The joints and muscles of the elbow complex are designed to serve the hand. They provide mobility for the hand in space by shortening and lengthening the upper extremity, which allows the hand to be brought close to the face for eating and grooming or to be placed at a distance from the body equal to the length of the entire upper extremity. Rotation at the elbow complex provides additional mobility for the hand. In conjunction with providing mobility for the hand, the elbow complex structures also provide stability for skilled or forceful movements when performing manual activities with tools or implements.
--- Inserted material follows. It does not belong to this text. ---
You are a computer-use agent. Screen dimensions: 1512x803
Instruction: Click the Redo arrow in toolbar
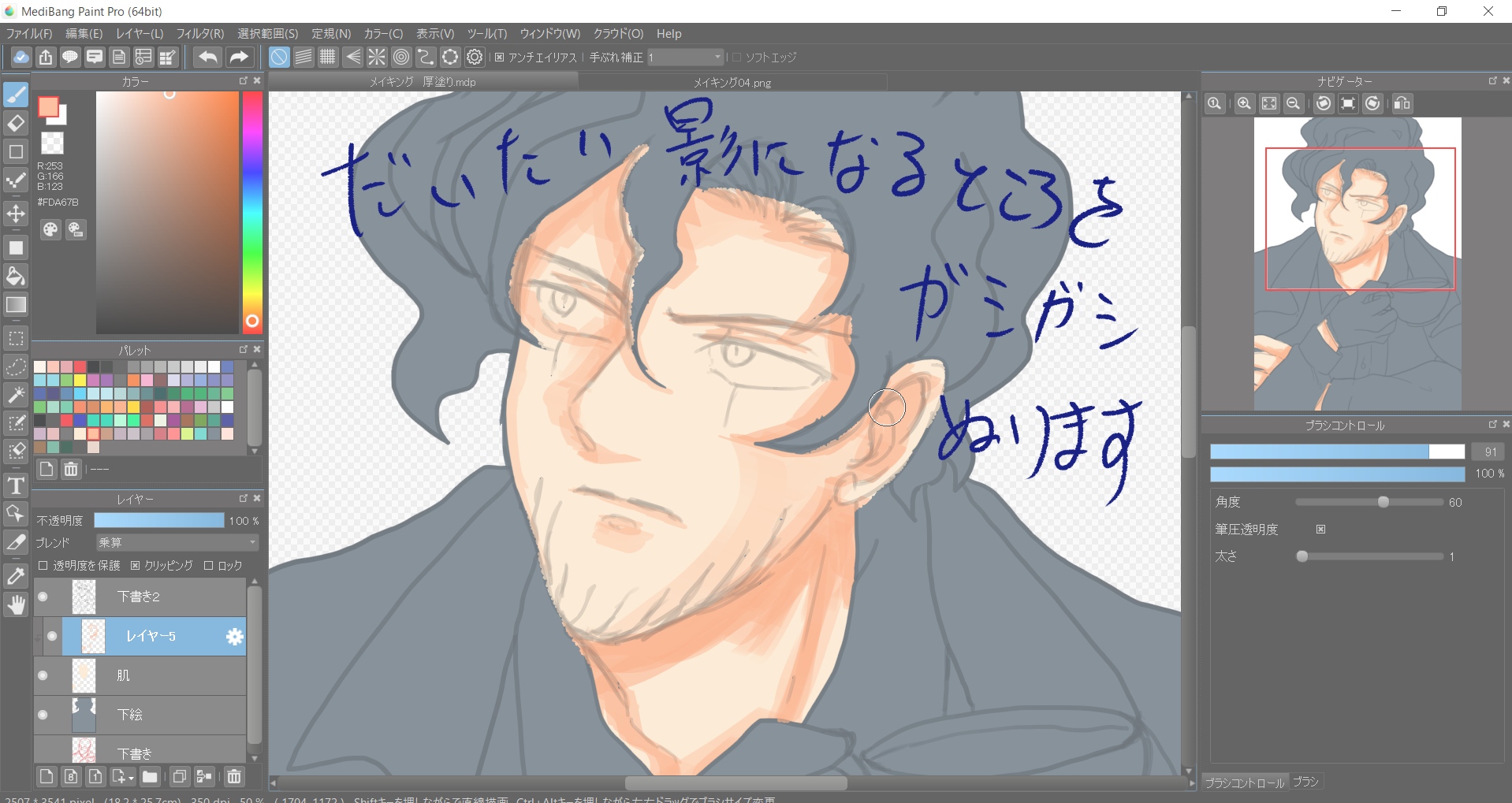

Many of the 15 muscles that cross the elbow complex also act at either the wrist or shoulder, thereby linking the elbow with function of the joints proximal and distal to the elbow.1

The elbow complex includes the elbow joint (humeroulnar and humeroradial joints) and the proximal and distal radioulnar joints. The elbow joint is considered to be a compound joint that functions as a modified or loose hinge joint. The elbow joint has one degree of freedom, permitting the motions of flexion and extension in the sagittal plane around a coronal axis. A small amount of axial rotation and side-to-side motion (abduction/adduction) of the ulna occurs during flexion and extension, which is why the elbow is considered to be a modified or loose hinge joint rather than a pure hinge joint.2 Two major ligaments and five muscles are directly associated with the elbow joint. Three of the muscles are flexors that cross the anterior aspect of the joint. The other two muscles are extensors that cross the posterior aspect of the joint.